▶ [WHAT TO PRODUCE] Copy each line below without leaving any out.

▶ [INFORMATION SUPPLIED]

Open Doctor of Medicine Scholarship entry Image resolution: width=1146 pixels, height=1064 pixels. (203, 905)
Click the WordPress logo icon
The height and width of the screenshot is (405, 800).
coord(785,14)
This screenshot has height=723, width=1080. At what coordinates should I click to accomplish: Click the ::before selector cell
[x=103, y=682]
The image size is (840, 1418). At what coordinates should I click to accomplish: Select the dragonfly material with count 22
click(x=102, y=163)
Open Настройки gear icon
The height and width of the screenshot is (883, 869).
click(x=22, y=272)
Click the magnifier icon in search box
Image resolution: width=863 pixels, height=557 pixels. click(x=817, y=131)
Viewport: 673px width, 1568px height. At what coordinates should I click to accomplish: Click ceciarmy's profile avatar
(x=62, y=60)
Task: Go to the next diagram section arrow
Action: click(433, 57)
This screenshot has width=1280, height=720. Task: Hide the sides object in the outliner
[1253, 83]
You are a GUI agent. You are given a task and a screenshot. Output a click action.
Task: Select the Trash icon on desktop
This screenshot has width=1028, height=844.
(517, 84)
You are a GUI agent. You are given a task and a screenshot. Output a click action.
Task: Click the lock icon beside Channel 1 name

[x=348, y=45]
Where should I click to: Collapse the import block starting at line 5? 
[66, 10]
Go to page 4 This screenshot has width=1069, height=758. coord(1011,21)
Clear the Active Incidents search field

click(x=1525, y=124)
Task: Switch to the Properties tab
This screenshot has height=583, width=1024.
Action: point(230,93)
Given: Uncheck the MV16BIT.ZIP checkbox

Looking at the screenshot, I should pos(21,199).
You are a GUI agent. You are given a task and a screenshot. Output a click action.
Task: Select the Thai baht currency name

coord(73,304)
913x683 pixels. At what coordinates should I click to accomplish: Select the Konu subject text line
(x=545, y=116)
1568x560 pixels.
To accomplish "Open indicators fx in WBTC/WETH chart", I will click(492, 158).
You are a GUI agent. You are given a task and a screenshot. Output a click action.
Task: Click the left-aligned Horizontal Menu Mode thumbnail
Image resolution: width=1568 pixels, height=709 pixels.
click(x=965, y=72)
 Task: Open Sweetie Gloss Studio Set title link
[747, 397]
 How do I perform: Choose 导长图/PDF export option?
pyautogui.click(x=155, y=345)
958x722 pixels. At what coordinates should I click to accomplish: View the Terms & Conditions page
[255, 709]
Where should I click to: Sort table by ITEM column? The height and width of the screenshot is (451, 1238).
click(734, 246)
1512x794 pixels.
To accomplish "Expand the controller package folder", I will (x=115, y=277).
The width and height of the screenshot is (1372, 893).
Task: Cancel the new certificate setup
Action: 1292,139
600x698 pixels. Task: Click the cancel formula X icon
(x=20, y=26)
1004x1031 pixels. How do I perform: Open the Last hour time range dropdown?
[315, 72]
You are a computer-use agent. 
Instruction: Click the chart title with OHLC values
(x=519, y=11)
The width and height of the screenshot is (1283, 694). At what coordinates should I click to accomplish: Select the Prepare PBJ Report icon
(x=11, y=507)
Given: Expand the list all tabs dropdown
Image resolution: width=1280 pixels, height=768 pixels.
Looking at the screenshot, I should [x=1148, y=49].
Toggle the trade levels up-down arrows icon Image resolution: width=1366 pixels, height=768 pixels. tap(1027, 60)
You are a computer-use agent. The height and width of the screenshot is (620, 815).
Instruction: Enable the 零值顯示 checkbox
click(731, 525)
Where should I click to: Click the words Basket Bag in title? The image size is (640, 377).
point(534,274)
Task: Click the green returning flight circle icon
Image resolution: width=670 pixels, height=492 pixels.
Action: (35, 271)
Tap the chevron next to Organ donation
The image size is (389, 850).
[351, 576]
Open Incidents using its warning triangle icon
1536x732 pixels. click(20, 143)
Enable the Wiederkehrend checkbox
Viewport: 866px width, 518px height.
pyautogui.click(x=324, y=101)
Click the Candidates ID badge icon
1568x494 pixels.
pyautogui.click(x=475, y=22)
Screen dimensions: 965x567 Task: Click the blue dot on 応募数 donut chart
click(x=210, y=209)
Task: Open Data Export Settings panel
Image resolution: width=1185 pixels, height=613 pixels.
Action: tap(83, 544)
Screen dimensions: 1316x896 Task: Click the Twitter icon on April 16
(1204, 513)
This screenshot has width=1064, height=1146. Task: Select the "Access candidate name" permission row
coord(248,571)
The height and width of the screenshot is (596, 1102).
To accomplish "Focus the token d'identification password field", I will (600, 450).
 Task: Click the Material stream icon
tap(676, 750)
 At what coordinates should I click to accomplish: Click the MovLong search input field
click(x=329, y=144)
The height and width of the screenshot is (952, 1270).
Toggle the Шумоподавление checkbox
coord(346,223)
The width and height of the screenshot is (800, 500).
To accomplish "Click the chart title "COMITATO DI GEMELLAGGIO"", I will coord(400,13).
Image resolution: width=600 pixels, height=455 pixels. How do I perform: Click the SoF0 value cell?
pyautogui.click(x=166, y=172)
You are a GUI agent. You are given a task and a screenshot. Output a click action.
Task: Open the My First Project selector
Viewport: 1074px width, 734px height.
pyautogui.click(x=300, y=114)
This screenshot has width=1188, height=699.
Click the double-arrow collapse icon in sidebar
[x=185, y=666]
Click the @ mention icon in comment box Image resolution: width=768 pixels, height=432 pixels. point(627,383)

▶ [RESULT FOR THIS TASK]
Open Doctor of Medicine Scholarship entry Image resolution: width=1146 pixels, height=1064 pixels. (203, 905)
Click the WordPress logo icon
The height and width of the screenshot is (405, 800).
coord(785,14)
This screenshot has height=723, width=1080. At what coordinates should I click to accomplish: Click the ::before selector cell
[x=103, y=682]
The image size is (840, 1418). At what coordinates should I click to accomplish: Select the dragonfly material with count 22
click(x=102, y=163)
Open Настройки gear icon
The height and width of the screenshot is (883, 869).
click(x=22, y=272)
Click the magnifier icon in search box
Image resolution: width=863 pixels, height=557 pixels. click(x=817, y=131)
Viewport: 673px width, 1568px height. At what coordinates should I click to accomplish: Click ceciarmy's profile avatar
(x=62, y=60)
Task: Go to the next diagram section arrow
Action: click(433, 57)
This screenshot has width=1280, height=720. Task: Hide the sides object in the outliner
[1253, 83]
You are a GUI agent. You are given a task and a screenshot. Output a click action.
Task: Select the Trash icon on desktop
This screenshot has width=1028, height=844.
(517, 84)
You are a GUI agent. You are given a task and a screenshot. Output a click action.
Task: Click the lock icon beside Channel 1 name

[x=348, y=45]
Where should I click to: Collapse the import block starting at line 5? 
[66, 10]
Go to page 4 This screenshot has width=1069, height=758. coord(1011,21)
Clear the Active Incidents search field

click(x=1525, y=124)
Task: Switch to the Properties tab
This screenshot has height=583, width=1024.
Action: point(230,93)
Given: Uncheck the MV16BIT.ZIP checkbox

Looking at the screenshot, I should pos(21,199).
You are a GUI agent. You are given a task and a screenshot. Output a click action.
Task: Select the Thai baht currency name

coord(73,304)
913x683 pixels. At what coordinates should I click to accomplish: Select the Konu subject text line
(x=545, y=116)
1568x560 pixels.
To accomplish "Open indicators fx in WBTC/WETH chart", I will click(492, 158).
You are a GUI agent. You are given a task and a screenshot. Output a click action.
Task: Click the left-aligned Horizontal Menu Mode thumbnail
Image resolution: width=1568 pixels, height=709 pixels.
click(x=965, y=72)
 Task: Open Sweetie Gloss Studio Set title link
[747, 397]
 How do I perform: Choose 导长图/PDF export option?
pyautogui.click(x=155, y=345)
958x722 pixels. At what coordinates should I click to accomplish: View the Terms & Conditions page
[255, 709]
Where should I click to: Sort table by ITEM column? The height and width of the screenshot is (451, 1238).
click(734, 246)
1512x794 pixels.
To accomplish "Expand the controller package folder", I will (x=115, y=277).
The width and height of the screenshot is (1372, 893).
Task: Cancel the new certificate setup
Action: 1292,139
600x698 pixels. Task: Click the cancel formula X icon
(x=20, y=26)
1004x1031 pixels. How do I perform: Open the Last hour time range dropdown?
[315, 72]
You are a computer-use agent. 
Instruction: Click the chart title with OHLC values
(x=519, y=11)
The width and height of the screenshot is (1283, 694). At what coordinates should I click to accomplish: Select the Prepare PBJ Report icon
(x=11, y=507)
Given: Expand the list all tabs dropdown
Image resolution: width=1280 pixels, height=768 pixels.
Looking at the screenshot, I should [x=1148, y=49].
Toggle the trade levels up-down arrows icon Image resolution: width=1366 pixels, height=768 pixels. tap(1027, 60)
You are a computer-use agent. The height and width of the screenshot is (620, 815).
Instruction: Enable the 零值顯示 checkbox
click(731, 525)
Where should I click to: Click the words Basket Bag in title? The image size is (640, 377).
point(534,274)
Task: Click the green returning flight circle icon
Image resolution: width=670 pixels, height=492 pixels.
Action: (35, 271)
Tap the chevron next to Organ donation
The image size is (389, 850).
[351, 576]
Open Incidents using its warning triangle icon
1536x732 pixels. click(20, 143)
Enable the Wiederkehrend checkbox
Viewport: 866px width, 518px height.
pyautogui.click(x=324, y=101)
Click the Candidates ID badge icon
1568x494 pixels.
pyautogui.click(x=475, y=22)
Screen dimensions: 965x567 Task: Click the blue dot on 応募数 donut chart
click(x=210, y=209)
Task: Open Data Export Settings panel
Image resolution: width=1185 pixels, height=613 pixels.
Action: tap(83, 544)
Screen dimensions: 1316x896 Task: Click the Twitter icon on April 16
(1204, 513)
This screenshot has width=1064, height=1146. Task: Select the "Access candidate name" permission row
coord(248,571)
The height and width of the screenshot is (596, 1102).
To accomplish "Focus the token d'identification password field", I will (600, 450).
 Task: Click the Material stream icon
tap(676, 750)
 At what coordinates should I click to accomplish: Click the MovLong search input field
click(x=329, y=144)
The height and width of the screenshot is (952, 1270).
Toggle the Шумоподавление checkbox
coord(346,223)
The width and height of the screenshot is (800, 500).
To accomplish "Click the chart title "COMITATO DI GEMELLAGGIO"", I will coord(400,13).
Image resolution: width=600 pixels, height=455 pixels. How do I perform: Click the SoF0 value cell?
pyautogui.click(x=166, y=172)
You are a GUI agent. You are given a task and a screenshot. Output a click action.
Task: Open the My First Project selector
Viewport: 1074px width, 734px height.
pyautogui.click(x=300, y=114)
This screenshot has width=1188, height=699.
Click the double-arrow collapse icon in sidebar
[x=185, y=666]
Click the @ mention icon in comment box Image resolution: width=768 pixels, height=432 pixels. point(627,383)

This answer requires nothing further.